■ EXERCISE DESCRIPTION ■
Present the data below as a numbered list, covering only the lines from the line with "Viewport: 800px width, 434px height." up to and including the line with "tap(511, 41)", and skip any blank lines.

Dataset entries
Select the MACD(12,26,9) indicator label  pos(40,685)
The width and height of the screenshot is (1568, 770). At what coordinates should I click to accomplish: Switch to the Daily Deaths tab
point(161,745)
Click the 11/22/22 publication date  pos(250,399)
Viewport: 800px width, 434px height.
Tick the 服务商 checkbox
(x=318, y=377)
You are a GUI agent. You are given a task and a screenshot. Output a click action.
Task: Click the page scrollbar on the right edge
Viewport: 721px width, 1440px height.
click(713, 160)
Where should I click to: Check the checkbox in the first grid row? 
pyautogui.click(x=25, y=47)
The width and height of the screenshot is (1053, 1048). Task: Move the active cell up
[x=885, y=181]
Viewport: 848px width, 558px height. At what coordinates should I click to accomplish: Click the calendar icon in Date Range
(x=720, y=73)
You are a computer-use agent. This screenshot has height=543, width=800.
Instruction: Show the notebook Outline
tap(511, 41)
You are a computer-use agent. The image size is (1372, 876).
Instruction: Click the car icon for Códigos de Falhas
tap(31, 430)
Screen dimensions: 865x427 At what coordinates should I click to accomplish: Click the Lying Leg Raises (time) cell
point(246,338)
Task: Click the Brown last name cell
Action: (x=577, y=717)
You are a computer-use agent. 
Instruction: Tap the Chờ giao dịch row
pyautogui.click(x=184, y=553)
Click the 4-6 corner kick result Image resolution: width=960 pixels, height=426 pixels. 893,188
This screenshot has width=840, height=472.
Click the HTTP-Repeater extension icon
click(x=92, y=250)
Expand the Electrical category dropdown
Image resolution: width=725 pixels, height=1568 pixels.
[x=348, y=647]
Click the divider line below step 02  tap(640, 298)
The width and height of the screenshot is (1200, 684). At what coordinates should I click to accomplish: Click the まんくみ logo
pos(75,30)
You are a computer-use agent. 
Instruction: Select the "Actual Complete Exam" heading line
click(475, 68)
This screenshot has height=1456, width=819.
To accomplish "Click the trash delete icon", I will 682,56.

■ EXPECTED ANSWER ■
1. Viewport: 800px width, 434px height.
2. Tick the 服务商 checkbox
3. (x=318, y=377)
4. You are a GUI agent. You are given a task and a screenshot. Output a click action.
5. Task: Click the page scrollbar on the right edge
6. Viewport: 721px width, 1440px height.
7. click(713, 160)
8. Where should I click to: Check the checkbox in the first grid row? 
9. pyautogui.click(x=25, y=47)
10. The width and height of the screenshot is (1053, 1048). Task: Move the active cell up
11. [x=885, y=181]
12. Viewport: 848px width, 558px height. At what coordinates should I click to accomplish: Click the calendar icon in Date Range
13. (x=720, y=73)
14. You are a computer-use agent. This screenshot has height=543, width=800.
15. Instruction: Show the notebook Outline
16. tap(511, 41)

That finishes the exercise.